JAMES v. The STATE.
Michael James was arrested for theft by receiving stolen property, and in a search incident to the arrest, officers discovered methamphetamine. Following his convictions on several drug-related counts, James appeals from the denial of his motion to suppress the evidence, arguing that the search was incident to an illegal arrest. We conclude that there was probable cause for the arrest and therefore affirm.
Upon review of the trial court's denial of a motion to suppress, we are guided by three principles:
First, when a motion to suppress is heard by the trial judge, that judge sits as the trier of facts. The trial judge hears the evidence, and his findings based upon conflicting evidence are analogous to the verdict of a jury and should not be disturbed by a reviewing court if there is any evidence to support them. Second, the trial court's decision with regard to questions of fact and credibility must be accepted unless clearly erroneous. Third, the reviewing court must construe the evidence most favorably to the upholding of the trial court's findings and judgment.
(Punctuation and footnote omitted.) Blount v. State, 257 Ga.App. 302, 570 S.E.2d 705 (2002).
So viewed, the evidence showed that officers received information about a stolen four-wheeler, which led them to James's residence. When officers questioned James about the stolen vehicle, James responded that someone had attempted to sell him the vehicle in question and that he had declined to purchase it because he believed it was stolen. He further stated that he had allowed someone to store it at his home, but that he had “gotten rid of it.” James described the four-wheeler to officers, showed them where he had kept it, and explained that it had been covered with a tarp. Officers arrested James for theft by receiving stolen property, and during a search of his person found a large quantity of methamphetamine. James was tried and convicted on several counts of possession of drugs.1
On appeal James argues that officers had no more than a reasonable suspicion of criminal activity because the vehicle was not on James's property, and there was no specific description of the vehicle provided to officers that would warrant a belief that the vehicle that they were looking for was the one described by James. It is well settled that
[a] warrantless arrest is constitutionally valid if, at the moment the arrest is made, the facts and circumstances within the knowledge of the arresting officers and of which they had reasonably trustworthy information were sufficient to warrant a prudent man in believing that the accused had committed or was committing an offense.
(Punctuation and footnote omitted.) Gerrard v. State, 252 Ga.App. 767, 768(2), 556 S.E.2d 131 (2001); see Davis v. State, 203 Ga.App. 227-228(1), 416 S.E.2d 771 (1992).
Here, the facts and circumstances were sufficient to warrant the belief that James had committed the crime of theft by receiving stolen property. Such crime occurs when a person “receives, disposes of, or retains stolen property which he knows or should know was stolen unless the property is received, disposed of, or retained with intent to restore it to the owner. ‘Receiving’ means acquiring possession or control or lending on the security of the property.” OCGA § 16-8-7(a); see Todd v.

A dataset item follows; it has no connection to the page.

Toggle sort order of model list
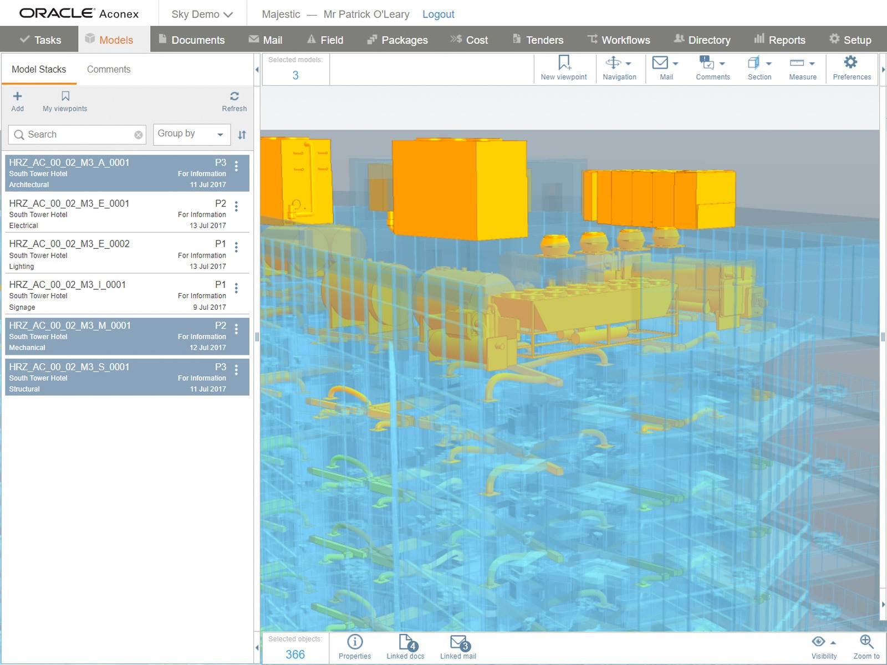The height and width of the screenshot is (665, 887). (x=242, y=135)
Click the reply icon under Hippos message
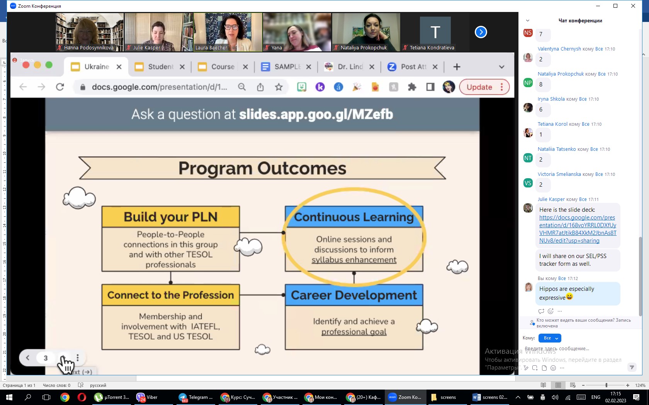Image resolution: width=649 pixels, height=405 pixels. coord(541,311)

State, 184 Ga.App. 750, 751(1), 362 S.E.2d 400 (1987). In this instance, James described a four-wheeler to officers (which description matched that of the stolen vehicle), admitted that he kept it at his home for some time, and stated that he believed the vehicle was stolen. A factfinder would not need to infer guilty knowledge that the property was stolen as James openly admitted such knowledge. See Todd, supra, 184 Ga.App. at 751(1), 362 S.E.2d 400. This evidence more than sufficed to establish probable cause for arrest as James received, retained, and disposed of property that he knew was stolen (and there was no evidence that he did so to restore it to the owner).
The subsequent search of James's person that yielded the drugs was valid as having been made pursuant to a lawful arrest. Thus, the trial court did not err in denying James's motion to suppress.
1. The theft by receiving stolen property charge was dismissed in consideration of James's testimony in another case.
SMITH, C.J., and RUFFIN, P.J., concur.